→ **AIM OF THE EXERCISE**
Swap "magnifier" for "magnifying glass" in the items from the start of the items to the line with "Action: (x=872, y=16)", and give those lines again with nothing else changed.

→ **STORED ROWS**
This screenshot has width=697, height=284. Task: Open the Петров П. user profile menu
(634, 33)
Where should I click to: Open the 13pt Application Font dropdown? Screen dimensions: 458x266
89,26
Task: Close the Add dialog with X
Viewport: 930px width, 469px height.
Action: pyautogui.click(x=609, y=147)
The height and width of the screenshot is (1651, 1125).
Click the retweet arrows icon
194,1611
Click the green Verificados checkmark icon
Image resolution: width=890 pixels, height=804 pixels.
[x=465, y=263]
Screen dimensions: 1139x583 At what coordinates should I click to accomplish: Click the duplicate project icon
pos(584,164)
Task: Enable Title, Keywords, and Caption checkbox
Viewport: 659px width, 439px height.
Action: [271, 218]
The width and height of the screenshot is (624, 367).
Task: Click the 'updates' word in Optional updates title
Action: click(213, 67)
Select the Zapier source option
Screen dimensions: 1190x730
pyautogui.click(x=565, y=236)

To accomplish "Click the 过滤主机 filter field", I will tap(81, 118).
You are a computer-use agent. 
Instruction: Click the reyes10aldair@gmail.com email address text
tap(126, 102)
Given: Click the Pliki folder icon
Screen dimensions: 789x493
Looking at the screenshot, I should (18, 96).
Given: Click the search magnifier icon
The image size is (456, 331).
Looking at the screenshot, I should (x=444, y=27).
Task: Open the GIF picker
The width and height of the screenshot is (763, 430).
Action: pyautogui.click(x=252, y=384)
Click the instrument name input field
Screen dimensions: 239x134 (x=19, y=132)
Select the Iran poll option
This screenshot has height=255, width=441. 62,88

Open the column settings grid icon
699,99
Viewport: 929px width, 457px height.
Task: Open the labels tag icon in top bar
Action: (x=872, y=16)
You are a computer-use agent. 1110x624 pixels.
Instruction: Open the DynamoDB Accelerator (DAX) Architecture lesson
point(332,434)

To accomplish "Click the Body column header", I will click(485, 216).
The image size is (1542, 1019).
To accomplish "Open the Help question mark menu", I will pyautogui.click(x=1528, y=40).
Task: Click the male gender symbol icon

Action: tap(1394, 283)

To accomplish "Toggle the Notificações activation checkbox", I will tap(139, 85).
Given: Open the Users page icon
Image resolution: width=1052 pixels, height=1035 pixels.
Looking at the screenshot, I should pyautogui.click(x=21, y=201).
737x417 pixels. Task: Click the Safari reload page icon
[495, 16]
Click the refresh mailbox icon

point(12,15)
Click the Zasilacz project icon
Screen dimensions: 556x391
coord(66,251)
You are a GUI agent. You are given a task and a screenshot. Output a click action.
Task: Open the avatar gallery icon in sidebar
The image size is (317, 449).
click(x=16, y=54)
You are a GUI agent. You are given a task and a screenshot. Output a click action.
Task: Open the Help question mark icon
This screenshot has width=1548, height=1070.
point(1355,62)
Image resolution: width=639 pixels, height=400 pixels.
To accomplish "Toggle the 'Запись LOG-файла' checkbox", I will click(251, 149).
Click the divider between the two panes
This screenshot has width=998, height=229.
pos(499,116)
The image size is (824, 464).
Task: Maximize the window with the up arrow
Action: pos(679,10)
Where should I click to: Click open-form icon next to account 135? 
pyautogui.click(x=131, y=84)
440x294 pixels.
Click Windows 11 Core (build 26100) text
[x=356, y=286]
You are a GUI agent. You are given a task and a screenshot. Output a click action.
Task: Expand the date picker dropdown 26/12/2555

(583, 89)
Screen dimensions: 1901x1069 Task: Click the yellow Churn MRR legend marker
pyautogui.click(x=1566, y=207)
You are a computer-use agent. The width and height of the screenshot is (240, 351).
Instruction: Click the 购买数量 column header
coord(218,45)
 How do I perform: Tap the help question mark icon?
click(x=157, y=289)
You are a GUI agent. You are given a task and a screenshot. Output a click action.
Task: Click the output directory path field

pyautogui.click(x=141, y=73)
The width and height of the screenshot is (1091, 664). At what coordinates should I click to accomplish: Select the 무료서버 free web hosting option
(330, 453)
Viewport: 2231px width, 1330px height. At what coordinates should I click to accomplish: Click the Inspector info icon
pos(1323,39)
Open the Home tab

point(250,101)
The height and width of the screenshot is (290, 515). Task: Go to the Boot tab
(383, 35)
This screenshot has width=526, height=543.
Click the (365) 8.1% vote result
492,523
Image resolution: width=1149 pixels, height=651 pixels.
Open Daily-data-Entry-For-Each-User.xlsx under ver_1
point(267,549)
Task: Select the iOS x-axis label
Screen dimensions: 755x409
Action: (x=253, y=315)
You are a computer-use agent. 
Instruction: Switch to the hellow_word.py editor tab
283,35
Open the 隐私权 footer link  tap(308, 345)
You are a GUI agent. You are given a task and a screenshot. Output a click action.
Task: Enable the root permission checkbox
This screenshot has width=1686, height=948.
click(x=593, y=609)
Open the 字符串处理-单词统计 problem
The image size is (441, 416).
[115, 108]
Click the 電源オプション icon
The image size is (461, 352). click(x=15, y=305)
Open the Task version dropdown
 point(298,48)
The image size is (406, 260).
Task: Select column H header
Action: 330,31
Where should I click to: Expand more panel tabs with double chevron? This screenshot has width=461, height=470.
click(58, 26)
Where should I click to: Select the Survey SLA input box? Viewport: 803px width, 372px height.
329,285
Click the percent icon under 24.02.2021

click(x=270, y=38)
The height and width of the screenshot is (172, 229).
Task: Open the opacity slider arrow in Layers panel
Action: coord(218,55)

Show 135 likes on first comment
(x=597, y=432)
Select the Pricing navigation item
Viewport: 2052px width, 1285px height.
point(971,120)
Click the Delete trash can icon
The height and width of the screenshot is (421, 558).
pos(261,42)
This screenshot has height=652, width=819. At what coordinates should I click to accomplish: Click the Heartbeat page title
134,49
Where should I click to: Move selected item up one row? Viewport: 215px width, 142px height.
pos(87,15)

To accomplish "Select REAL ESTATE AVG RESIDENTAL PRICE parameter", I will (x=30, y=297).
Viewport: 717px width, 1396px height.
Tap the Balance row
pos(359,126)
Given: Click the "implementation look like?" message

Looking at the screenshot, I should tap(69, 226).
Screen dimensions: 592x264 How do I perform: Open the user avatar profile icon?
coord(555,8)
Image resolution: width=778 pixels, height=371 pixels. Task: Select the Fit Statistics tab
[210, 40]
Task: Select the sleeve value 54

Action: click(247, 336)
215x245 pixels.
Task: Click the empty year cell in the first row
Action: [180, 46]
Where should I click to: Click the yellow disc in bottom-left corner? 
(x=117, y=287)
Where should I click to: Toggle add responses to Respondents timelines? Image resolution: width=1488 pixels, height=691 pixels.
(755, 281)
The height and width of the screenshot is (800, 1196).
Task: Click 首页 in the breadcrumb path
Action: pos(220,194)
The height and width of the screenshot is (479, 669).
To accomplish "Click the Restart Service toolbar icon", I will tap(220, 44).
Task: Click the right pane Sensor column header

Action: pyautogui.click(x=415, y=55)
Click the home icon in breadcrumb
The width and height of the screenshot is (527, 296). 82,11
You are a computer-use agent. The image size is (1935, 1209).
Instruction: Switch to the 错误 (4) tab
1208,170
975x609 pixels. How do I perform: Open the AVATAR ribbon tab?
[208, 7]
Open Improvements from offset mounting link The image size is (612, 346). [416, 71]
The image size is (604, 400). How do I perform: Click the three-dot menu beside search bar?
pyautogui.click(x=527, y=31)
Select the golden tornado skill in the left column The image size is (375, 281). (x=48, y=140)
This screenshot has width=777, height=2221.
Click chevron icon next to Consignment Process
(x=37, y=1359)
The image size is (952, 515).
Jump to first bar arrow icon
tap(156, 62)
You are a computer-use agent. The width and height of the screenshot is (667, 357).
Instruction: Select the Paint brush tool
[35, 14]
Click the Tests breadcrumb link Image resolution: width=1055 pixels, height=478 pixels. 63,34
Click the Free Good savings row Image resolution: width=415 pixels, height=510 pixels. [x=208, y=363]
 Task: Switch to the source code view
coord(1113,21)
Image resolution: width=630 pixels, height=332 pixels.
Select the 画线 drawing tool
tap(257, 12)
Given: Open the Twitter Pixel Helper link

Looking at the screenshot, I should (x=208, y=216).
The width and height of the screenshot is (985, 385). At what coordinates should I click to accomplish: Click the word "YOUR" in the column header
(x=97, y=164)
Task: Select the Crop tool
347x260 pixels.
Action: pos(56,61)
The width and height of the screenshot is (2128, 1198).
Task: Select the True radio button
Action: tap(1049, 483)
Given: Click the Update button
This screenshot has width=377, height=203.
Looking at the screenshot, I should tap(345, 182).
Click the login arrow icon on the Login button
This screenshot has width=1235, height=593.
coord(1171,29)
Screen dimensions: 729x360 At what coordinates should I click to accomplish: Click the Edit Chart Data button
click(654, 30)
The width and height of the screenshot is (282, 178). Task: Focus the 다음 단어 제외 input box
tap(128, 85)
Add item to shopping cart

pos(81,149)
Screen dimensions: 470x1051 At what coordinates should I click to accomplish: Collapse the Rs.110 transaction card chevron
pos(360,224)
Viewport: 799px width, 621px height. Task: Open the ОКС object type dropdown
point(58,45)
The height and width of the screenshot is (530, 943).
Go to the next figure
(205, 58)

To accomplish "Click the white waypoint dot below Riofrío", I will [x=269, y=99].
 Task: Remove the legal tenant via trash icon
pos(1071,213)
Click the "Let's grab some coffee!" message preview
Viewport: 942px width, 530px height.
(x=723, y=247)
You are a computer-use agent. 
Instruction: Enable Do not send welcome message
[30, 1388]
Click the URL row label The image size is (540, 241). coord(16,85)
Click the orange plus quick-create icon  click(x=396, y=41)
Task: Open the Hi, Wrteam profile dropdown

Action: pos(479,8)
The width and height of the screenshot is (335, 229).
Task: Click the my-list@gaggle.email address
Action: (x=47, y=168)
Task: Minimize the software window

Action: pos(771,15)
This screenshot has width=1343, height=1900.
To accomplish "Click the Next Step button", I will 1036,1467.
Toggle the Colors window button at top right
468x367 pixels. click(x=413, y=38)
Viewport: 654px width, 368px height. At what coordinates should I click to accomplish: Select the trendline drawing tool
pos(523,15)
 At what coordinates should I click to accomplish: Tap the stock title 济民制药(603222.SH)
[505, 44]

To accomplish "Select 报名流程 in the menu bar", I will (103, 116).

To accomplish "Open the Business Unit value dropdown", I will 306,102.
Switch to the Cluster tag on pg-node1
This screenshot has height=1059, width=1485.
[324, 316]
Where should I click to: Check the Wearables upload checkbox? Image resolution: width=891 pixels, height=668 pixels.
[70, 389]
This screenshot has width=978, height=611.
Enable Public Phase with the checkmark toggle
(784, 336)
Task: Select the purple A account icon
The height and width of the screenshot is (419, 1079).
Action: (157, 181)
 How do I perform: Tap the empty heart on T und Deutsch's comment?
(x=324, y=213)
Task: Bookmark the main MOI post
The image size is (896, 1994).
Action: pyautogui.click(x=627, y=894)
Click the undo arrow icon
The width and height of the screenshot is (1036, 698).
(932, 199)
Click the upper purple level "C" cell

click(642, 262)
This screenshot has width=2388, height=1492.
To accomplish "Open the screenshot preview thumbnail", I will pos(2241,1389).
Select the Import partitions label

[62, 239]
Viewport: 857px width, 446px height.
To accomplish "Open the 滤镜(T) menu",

→ **FINAL ANSWER**
This screenshot has width=697, height=284. Task: Open the Петров П. user profile menu
(634, 33)
Where should I click to: Open the 13pt Application Font dropdown? Screen dimensions: 458x266
89,26
Task: Close the Add dialog with X
Viewport: 930px width, 469px height.
Action: pyautogui.click(x=609, y=147)
The height and width of the screenshot is (1651, 1125).
Click the retweet arrows icon
194,1611
Click the green Verificados checkmark icon
Image resolution: width=890 pixels, height=804 pixels.
[x=465, y=263]
Screen dimensions: 1139x583 At what coordinates should I click to accomplish: Click the duplicate project icon
pos(584,164)
Task: Enable Title, Keywords, and Caption checkbox
Viewport: 659px width, 439px height.
Action: [271, 218]
The width and height of the screenshot is (624, 367).
Task: Click the 'updates' word in Optional updates title
Action: click(213, 67)
Select the Zapier source option
Screen dimensions: 1190x730
pyautogui.click(x=565, y=236)

To accomplish "Click the 过滤主机 filter field", I will tap(81, 118).
You are a computer-use agent. 
Instruction: Click the reyes10aldair@gmail.com email address text
tap(126, 102)
Given: Click the Pliki folder icon
Screen dimensions: 789x493
Looking at the screenshot, I should (18, 96).
Given: Click the search magnifying glass icon
The image size is (456, 331).
Looking at the screenshot, I should (x=444, y=27).
Task: Open the GIF picker
The width and height of the screenshot is (763, 430).
Action: pyautogui.click(x=252, y=384)
Click the instrument name input field
Screen dimensions: 239x134 (x=19, y=132)
Select the Iran poll option
This screenshot has height=255, width=441. 62,88

Open the column settings grid icon
699,99
Viewport: 929px width, 457px height.
Task: Open the labels tag icon in top bar
Action: (x=872, y=16)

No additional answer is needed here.